■ Record excerpts:
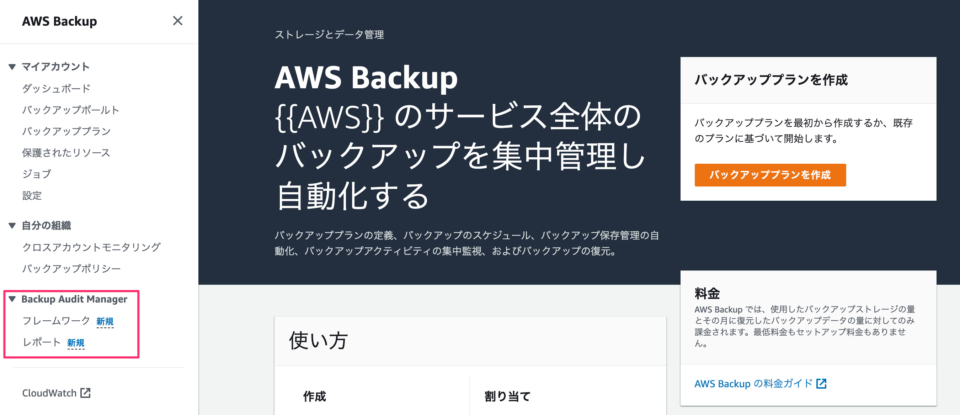Open the CloudWatch link in the sidebar
Image resolution: width=960 pixels, height=415 pixels.
tap(49, 393)
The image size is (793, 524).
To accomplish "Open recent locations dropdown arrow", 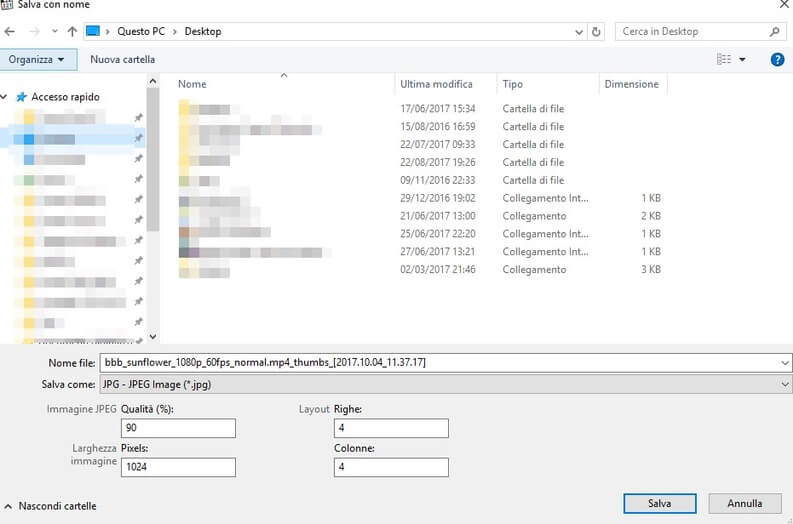I will (x=54, y=32).
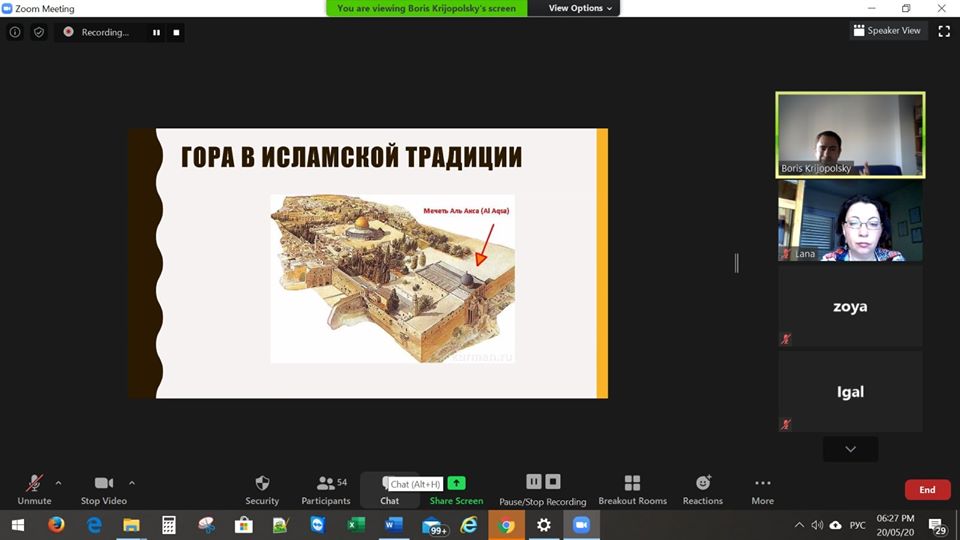Open the Chat panel

(x=388, y=486)
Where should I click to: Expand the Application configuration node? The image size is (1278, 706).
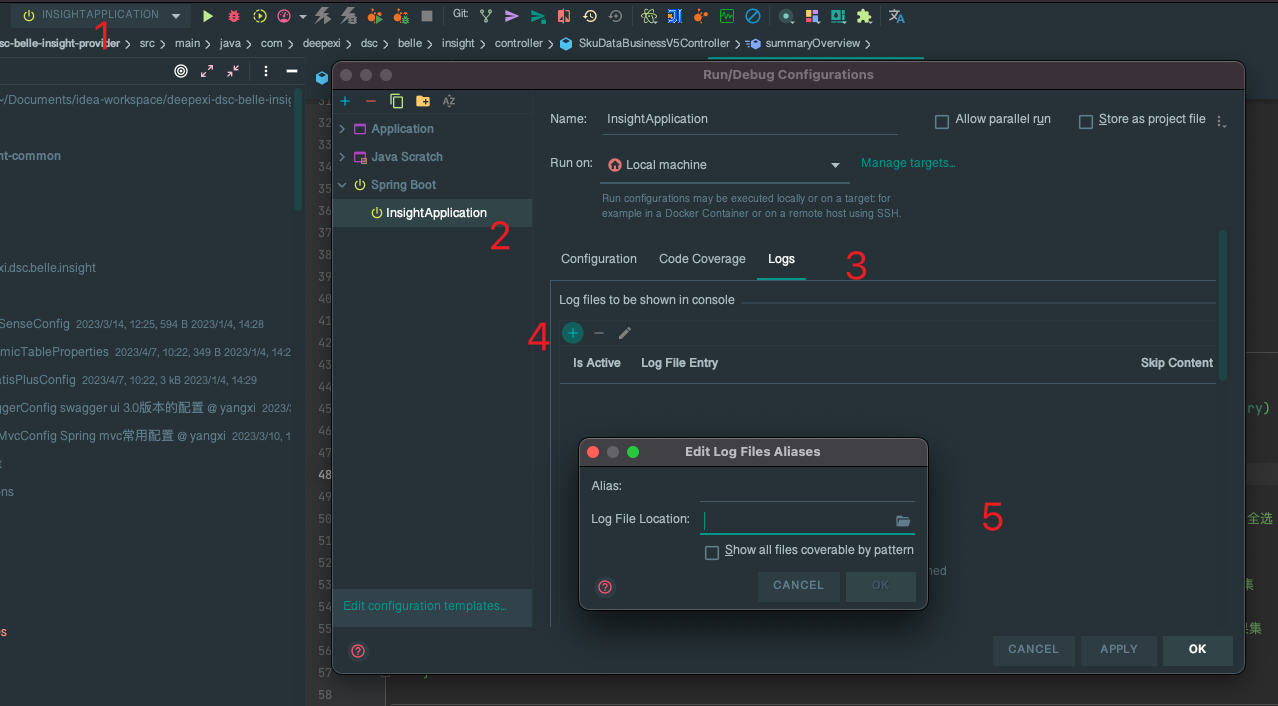343,129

■ Required action: Above are the records; set down exactly the lines from the line containing "Where should I" through their last line, leaving every picture out.

■ Problem solution:
Where should I click to: Expand the Application configuration node? The image size is (1278, 706).
343,129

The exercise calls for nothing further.